Washington State University researchers have received nearly $3 million from the John Templeton Foundation, the second such grant in four years, to see if they can anticipate and prevent diseases by developing epigenetic biomarkers that could provide early stage diagnostics for disease susceptibility. Their approach would be a departure from traditional “reactionary medicine,” which treats diseases after they develop, as well as from diagnoses based on an individual’s genetic profile.
WSU biologist and professor Michael Skinner is the principal investigator on the grant and a leader in the field of epigenetics, which focuses on the molecular factors that regulate genome activity. Lawrence Holder, WSU professor of electrical engineering and computer science and co‑investigator, will collaborate with Skinner using machine learning to help develop predictive epigenetic biomarkers.
Skinner has repeatedly identified circumstances in which environmental factors have induced epigenetic activity, affecting health generations after an individual is exposed. His first multimillion-dollar grant from the Templeton Foundation in 2014 supported the investigation of environmental epigenetics as an additional causal factor for disease.
“Dr. Skinner’s research may contribute to more accurate prediction and interception of diseases before they develop, potentially leading to breakthroughs in preventative medicine and health care,” said WSU Vice President for Research Chris Keane. “His cutting-edge collaboration with Dr.
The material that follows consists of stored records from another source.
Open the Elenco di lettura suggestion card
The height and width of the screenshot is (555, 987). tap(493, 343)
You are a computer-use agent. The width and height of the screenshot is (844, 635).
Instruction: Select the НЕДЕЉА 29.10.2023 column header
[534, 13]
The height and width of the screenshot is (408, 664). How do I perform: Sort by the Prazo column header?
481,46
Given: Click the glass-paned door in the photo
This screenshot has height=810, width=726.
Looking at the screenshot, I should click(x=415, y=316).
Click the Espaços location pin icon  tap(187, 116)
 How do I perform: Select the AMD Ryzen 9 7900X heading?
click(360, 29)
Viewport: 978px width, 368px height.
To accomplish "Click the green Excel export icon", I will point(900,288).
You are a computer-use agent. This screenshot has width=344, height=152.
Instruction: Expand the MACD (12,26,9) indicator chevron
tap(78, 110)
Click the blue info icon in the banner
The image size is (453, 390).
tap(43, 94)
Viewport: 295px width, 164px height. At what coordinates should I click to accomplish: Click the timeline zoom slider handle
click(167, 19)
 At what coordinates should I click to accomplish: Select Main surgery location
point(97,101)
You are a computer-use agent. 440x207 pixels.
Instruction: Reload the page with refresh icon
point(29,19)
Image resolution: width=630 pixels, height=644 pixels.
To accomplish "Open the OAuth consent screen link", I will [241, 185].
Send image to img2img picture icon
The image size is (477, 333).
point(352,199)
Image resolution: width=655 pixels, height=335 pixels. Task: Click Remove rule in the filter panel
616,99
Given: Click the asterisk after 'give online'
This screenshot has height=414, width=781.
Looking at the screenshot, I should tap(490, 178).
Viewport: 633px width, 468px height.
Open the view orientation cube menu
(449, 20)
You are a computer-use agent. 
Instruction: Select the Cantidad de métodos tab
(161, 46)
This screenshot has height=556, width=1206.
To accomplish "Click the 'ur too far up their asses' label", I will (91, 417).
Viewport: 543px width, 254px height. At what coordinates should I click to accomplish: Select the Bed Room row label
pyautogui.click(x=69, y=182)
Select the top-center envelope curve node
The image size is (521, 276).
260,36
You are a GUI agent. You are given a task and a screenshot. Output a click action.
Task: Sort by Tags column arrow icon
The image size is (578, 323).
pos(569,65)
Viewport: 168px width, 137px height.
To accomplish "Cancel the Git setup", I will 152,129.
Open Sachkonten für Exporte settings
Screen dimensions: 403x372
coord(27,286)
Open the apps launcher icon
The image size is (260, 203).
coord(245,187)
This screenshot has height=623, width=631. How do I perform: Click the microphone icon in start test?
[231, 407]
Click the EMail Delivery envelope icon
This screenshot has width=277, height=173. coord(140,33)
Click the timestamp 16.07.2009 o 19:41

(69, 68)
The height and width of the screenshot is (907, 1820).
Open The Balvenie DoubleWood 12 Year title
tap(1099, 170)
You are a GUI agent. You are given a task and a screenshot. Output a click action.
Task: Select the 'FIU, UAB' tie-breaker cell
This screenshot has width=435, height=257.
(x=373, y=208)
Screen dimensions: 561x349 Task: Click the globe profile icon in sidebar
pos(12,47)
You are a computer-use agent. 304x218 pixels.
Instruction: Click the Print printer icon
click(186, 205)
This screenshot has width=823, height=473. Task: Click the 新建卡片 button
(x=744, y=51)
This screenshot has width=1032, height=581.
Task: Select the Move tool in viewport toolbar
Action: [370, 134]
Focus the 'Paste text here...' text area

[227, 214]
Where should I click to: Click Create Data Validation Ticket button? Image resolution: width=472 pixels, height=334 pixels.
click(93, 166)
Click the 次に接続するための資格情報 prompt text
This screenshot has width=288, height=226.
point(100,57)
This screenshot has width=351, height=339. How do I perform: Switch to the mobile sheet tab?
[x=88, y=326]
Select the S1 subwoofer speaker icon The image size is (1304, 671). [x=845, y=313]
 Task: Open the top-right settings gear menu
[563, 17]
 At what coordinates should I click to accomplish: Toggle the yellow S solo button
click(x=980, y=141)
Holder is among the many exceptional examples of interdisciplinary research occurring across WSU everyday as we continue our drive to be recognized among the nation’s top 25 public research universities by 2030.”
Skinner’s research will focus on developing epigenetic biomarkers that might be used to detect one’s susceptibility to disease. The work will in effect be a proof of concept for the technique, which he will first use on autism, the male urethra disorder known as hypospadias, premature birth and congenital heart disease.